What you need to do:
Copy out everything from the line containing "Task: Click the LARGE shoulder width value 65" down to the line containing "Action: (x=218, y=135)", both included, and omit the pictures.

Recorded information:
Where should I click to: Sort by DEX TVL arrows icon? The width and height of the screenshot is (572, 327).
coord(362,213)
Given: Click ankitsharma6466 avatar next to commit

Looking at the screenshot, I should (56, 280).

...

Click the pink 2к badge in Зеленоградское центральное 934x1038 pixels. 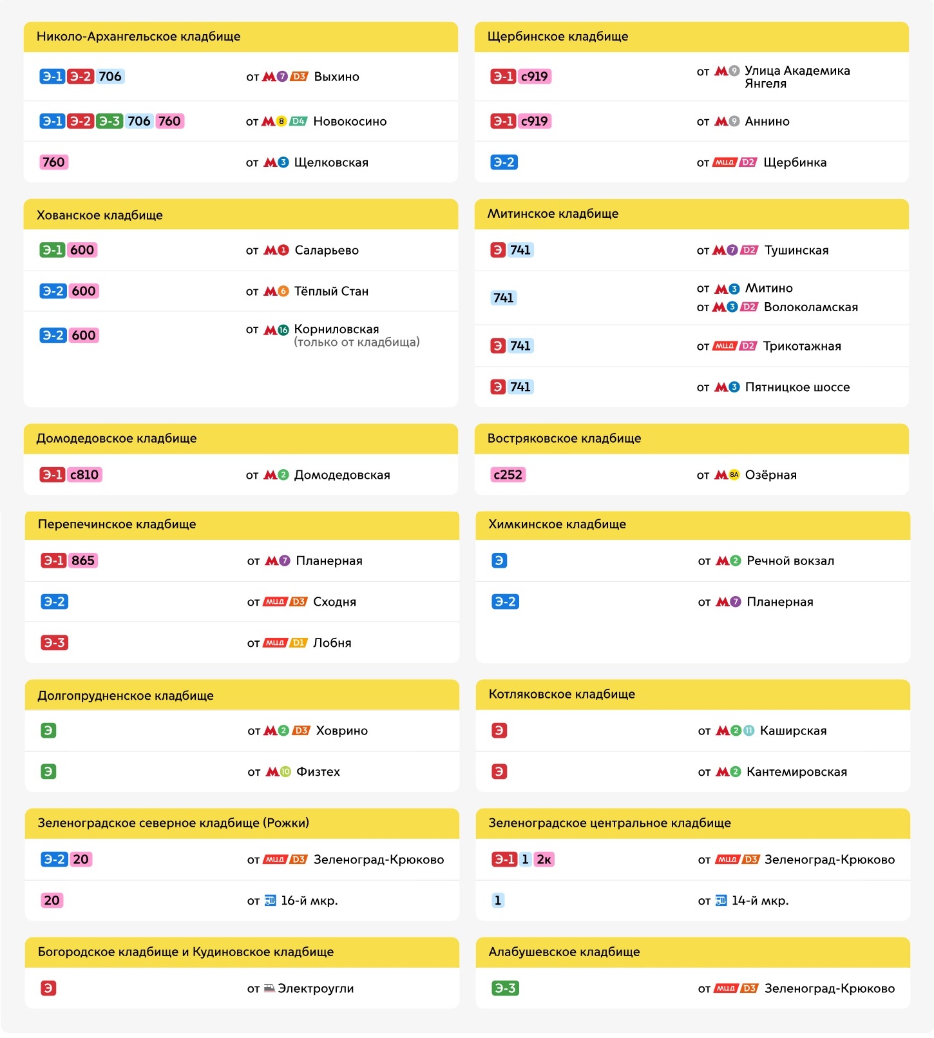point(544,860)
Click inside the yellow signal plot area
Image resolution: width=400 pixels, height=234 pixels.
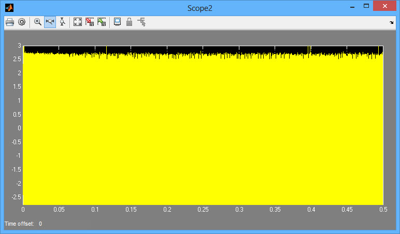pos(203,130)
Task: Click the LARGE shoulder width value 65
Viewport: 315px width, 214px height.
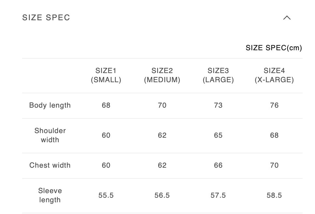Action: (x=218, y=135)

Solution to the exercise:
Task: Click the LARGE shoulder width value 65
Viewport: 315px width, 214px height.
Action: (x=218, y=135)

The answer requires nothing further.